---------- Text block

Manor Haim, Professor Emeritus

Phone:  (972)-4-8293456

Research area 2

Research area 2: Use of fission yeast for deciphering the biological functions of the proteins Translin and TRAX.

The human protein Translin is an octamer consisting of eight identical subunits of 228 amino acids. It was highly conserved in evolution- the mouse, chicken, Xenopus and Drosophila Translins are 99%, 92%, 88% and 68% homologous to the human Translin. A Translin homologue also exists in the fission yeast S. pombe (54% homology to the human protein), but not in the budding yeast S. cerevisiae. TRAX is a protein that was identified by virtue of its association with Translin and has also been conserved in evolution. We have shown that the Translin octamer specifically binds the d(GT)n strand of the highly dispersed DNA microsatellite repeats d(GT)n.d(AC)n, and the G-strand telomeric repeats d(TTAGGG)n. Other laboratories reported that Translin binds (with much lower affinities) single-stranded DNA molecules consisting of sequences flanking chromosomal translocations in leukemia and lymphoma cells. Thus, Translin might play a role in the metabolism of microsatellite DNA sequences and telomeres and might be also involved in chromosome translocations.

--------------------
---------- Supplied material

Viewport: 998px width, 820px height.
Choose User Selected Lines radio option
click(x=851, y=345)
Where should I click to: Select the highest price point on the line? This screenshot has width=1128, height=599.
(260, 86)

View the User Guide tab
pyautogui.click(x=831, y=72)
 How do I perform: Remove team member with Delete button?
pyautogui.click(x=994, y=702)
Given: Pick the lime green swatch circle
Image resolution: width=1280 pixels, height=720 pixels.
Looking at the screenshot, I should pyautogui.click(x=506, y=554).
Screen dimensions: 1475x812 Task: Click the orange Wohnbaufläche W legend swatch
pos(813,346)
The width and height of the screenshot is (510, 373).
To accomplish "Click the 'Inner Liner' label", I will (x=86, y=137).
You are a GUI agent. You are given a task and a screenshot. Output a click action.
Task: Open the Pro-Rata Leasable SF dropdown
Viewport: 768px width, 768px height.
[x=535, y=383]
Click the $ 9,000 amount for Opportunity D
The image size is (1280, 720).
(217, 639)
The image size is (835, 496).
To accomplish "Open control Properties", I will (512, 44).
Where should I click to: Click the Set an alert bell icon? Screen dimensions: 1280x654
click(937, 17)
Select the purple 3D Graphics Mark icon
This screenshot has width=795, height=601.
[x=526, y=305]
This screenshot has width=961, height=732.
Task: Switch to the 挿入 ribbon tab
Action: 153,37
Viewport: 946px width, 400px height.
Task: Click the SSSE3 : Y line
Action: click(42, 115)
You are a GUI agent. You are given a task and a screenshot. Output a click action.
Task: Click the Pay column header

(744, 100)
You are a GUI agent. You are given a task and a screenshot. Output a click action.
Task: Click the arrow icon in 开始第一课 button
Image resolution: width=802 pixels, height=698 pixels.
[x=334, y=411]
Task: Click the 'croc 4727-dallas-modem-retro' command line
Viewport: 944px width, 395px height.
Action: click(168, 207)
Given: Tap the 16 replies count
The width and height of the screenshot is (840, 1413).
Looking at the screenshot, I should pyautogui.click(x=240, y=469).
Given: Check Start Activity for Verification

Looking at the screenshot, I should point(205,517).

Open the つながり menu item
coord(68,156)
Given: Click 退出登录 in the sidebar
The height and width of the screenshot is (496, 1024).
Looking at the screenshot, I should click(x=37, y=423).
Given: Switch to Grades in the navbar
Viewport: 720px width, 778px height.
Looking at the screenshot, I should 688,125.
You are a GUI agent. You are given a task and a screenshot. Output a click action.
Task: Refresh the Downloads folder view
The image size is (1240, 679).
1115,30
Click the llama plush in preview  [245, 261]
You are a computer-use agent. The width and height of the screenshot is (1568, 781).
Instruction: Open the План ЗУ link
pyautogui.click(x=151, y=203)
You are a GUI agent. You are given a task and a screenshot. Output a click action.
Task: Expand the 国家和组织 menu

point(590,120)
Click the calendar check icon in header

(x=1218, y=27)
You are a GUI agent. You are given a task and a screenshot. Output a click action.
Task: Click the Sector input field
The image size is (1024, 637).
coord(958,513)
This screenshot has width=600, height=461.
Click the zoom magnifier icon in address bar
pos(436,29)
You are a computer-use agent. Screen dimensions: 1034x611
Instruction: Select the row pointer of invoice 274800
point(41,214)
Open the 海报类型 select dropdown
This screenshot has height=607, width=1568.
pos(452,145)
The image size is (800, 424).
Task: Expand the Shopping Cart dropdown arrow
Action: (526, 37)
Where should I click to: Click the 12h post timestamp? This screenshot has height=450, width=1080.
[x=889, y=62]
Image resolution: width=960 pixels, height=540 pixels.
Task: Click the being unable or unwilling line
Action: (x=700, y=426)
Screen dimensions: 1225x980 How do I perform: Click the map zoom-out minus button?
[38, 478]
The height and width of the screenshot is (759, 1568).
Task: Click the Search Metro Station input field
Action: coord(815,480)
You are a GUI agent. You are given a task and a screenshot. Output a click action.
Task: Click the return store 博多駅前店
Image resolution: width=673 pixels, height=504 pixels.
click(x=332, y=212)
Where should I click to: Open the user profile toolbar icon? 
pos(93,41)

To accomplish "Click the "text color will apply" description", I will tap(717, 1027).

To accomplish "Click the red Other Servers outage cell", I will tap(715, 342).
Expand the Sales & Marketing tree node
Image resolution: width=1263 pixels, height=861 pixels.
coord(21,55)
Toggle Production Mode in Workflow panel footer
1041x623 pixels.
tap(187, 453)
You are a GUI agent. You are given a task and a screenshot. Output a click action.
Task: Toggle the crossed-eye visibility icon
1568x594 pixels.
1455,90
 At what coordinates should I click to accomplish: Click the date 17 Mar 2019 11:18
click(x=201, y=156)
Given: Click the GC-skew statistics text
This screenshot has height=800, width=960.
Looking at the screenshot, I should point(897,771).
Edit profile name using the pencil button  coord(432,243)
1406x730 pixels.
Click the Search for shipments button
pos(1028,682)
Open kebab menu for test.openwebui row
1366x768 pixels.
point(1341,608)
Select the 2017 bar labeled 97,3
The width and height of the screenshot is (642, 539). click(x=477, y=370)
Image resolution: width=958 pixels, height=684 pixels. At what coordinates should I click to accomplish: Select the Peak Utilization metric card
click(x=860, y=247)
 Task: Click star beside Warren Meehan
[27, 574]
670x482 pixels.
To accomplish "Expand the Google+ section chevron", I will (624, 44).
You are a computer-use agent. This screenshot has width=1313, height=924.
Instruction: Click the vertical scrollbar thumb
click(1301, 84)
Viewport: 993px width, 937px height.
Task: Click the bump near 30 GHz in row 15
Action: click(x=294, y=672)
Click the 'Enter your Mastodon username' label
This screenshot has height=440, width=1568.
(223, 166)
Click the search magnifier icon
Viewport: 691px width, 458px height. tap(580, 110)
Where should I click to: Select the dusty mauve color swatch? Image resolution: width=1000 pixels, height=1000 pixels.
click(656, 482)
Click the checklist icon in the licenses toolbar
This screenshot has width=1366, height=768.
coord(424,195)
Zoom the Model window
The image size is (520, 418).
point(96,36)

--------------------

▶ [Tasks to carry out]
[1] In the text on Translin and TRAX, how many amino acids make up each subunit of the human Translin octamer?
[2] Pick up the text on Translin and TRAX after its final sentence and continue it.

▶ [Task answers]
[1] Each subunit has 228 amino acids.

[2]
However, Translin was also reported to bind specific RNA sequences in mRNAs. Based on those findings, it has been suggested that Translin plays a role in the control of mRNA translation and transport. One recent finding was that Translin is required for transport of mRNA encoding the brain-derived neurotrophic factor (BDNF) from nerve cell soma to the ends of dendrites that are situated in close proximity to the synapses. Such transport allows synthesis of BDNF in response to certain signals and its rapid delivery into the synapses, thereby affecting synaptic plasticity. Other studies have indicated that a Translin-Trax octameric complex plays an important role in RNAi metabolism in Drosophila melanogaster.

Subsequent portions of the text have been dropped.